Request: Please copy out the records below, swapping each "Where should I click to" for "Where do I click to" and leaving everything else unchanged.

:::

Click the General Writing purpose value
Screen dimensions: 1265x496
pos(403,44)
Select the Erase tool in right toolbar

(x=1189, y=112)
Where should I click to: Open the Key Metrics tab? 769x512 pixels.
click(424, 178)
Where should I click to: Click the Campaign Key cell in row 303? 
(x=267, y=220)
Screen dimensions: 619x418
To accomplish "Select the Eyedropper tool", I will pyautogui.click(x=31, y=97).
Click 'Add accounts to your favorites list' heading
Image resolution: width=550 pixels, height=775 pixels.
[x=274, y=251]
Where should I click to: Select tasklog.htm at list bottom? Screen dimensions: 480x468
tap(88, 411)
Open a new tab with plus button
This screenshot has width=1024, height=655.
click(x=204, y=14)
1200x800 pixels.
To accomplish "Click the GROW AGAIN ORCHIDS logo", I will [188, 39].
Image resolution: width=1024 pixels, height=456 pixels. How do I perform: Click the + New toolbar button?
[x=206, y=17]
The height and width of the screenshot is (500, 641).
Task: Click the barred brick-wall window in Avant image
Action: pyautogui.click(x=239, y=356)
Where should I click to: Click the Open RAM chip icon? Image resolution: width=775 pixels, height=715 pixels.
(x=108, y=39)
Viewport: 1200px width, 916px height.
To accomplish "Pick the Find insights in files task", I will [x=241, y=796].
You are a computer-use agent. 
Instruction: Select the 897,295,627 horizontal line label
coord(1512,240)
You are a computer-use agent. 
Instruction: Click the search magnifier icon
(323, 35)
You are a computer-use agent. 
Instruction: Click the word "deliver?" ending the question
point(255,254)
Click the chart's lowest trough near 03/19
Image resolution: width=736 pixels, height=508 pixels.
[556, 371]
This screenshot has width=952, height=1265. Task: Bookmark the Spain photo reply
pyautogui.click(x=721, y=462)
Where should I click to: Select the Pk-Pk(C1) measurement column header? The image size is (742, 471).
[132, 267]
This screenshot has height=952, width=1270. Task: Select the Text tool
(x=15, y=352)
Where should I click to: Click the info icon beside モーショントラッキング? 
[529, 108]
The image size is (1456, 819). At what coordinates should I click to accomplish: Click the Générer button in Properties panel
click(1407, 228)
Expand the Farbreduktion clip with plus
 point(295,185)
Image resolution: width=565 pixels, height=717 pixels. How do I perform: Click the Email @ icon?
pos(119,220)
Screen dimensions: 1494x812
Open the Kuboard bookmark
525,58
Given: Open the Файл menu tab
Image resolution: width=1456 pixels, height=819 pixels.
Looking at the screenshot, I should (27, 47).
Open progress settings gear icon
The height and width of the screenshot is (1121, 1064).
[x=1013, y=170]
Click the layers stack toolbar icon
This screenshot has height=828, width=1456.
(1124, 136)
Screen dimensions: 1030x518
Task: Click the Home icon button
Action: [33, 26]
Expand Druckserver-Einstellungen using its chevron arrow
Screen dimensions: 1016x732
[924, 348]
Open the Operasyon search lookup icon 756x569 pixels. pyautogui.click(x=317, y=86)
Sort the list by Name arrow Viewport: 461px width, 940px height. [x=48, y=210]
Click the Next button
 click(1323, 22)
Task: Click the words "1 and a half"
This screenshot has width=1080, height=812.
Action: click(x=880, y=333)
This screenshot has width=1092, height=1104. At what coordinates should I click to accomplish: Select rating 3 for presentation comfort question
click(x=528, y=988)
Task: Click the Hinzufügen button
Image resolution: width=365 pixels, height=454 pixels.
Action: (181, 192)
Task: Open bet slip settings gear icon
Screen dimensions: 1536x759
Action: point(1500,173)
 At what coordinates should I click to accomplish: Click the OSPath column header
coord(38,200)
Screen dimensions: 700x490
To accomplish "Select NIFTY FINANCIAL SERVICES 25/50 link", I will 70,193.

:::

Problem solution:
Click the General Writing purpose value
Screen dimensions: 1265x496
pos(403,44)
Select the Erase tool in right toolbar

(x=1189, y=112)
Where do I click to: Open the Key Metrics tab? 769x512 pixels.
click(424, 178)
Where do I click to: Click the Campaign Key cell in row 303? 
(x=267, y=220)
Screen dimensions: 619x418
To accomplish "Select the Eyedropper tool", I will pyautogui.click(x=31, y=97).
Click 'Add accounts to your favorites list' heading
Image resolution: width=550 pixels, height=775 pixels.
[x=274, y=251]
Where do I click to: Select tasklog.htm at list bottom? Screen dimensions: 480x468
tap(88, 411)
Open a new tab with plus button
This screenshot has width=1024, height=655.
click(x=204, y=14)
1200x800 pixels.
To accomplish "Click the GROW AGAIN ORCHIDS logo", I will [188, 39].
Image resolution: width=1024 pixels, height=456 pixels. How do I perform: Click the + New toolbar button?
[x=206, y=17]
The height and width of the screenshot is (500, 641).
Task: Click the barred brick-wall window in Avant image
Action: pyautogui.click(x=239, y=356)
Where do I click to: Click the Open RAM chip icon? Image resolution: width=775 pixels, height=715 pixels.
(x=108, y=39)
Viewport: 1200px width, 916px height.
To accomplish "Pick the Find insights in files task", I will [x=241, y=796].
You are a computer-use agent. 
Instruction: Select the 897,295,627 horizontal line label
coord(1512,240)
You are a computer-use agent. 
Instruction: Click the search magnifier icon
(323, 35)
You are a computer-use agent. 
Instruction: Click the word "deliver?" ending the question
point(255,254)
Click the chart's lowest trough near 03/19
Image resolution: width=736 pixels, height=508 pixels.
[556, 371]
This screenshot has width=952, height=1265. Task: Bookmark the Spain photo reply
pyautogui.click(x=721, y=462)
Where do I click to: Select the Pk-Pk(C1) measurement column header? The image size is (742, 471).
[132, 267]
This screenshot has height=952, width=1270. Task: Select the Text tool
(x=15, y=352)
Where do I click to: Click the info icon beside モーショントラッキング? 
[529, 108]
The image size is (1456, 819). At what coordinates should I click to accomplish: Click the Générer button in Properties panel
click(1407, 228)
Expand the Farbreduktion clip with plus
 point(295,185)
Image resolution: width=565 pixels, height=717 pixels. How do I perform: Click the Email @ icon?
pos(119,220)
Screen dimensions: 1494x812
Open the Kuboard bookmark
525,58
Given: Open the Файл menu tab
Image resolution: width=1456 pixels, height=819 pixels.
Looking at the screenshot, I should (27, 47).
Open progress settings gear icon
The height and width of the screenshot is (1121, 1064).
[x=1013, y=170]
Click the layers stack toolbar icon
This screenshot has height=828, width=1456.
(1124, 136)
Screen dimensions: 1030x518
Task: Click the Home icon button
Action: [33, 26]
Expand Druckserver-Einstellungen using its chevron arrow
Screen dimensions: 1016x732
[924, 348]
Open the Operasyon search lookup icon 756x569 pixels. pyautogui.click(x=317, y=86)
Sort the list by Name arrow Viewport: 461px width, 940px height. [x=48, y=210]
Click the Next button
 click(1323, 22)
Task: Click the words "1 and a half"
This screenshot has width=1080, height=812.
Action: click(x=880, y=333)
This screenshot has width=1092, height=1104. At what coordinates should I click to accomplish: Select rating 3 for presentation comfort question
click(x=528, y=988)
Task: Click the Hinzufügen button
Image resolution: width=365 pixels, height=454 pixels.
Action: (181, 192)
Task: Open bet slip settings gear icon
Screen dimensions: 1536x759
Action: point(1500,173)
 At what coordinates should I click to accomplish: Click the OSPath column header
coord(38,200)
Screen dimensions: 700x490
To accomplish "Select NIFTY FINANCIAL SERVICES 25/50 link", I will 70,193.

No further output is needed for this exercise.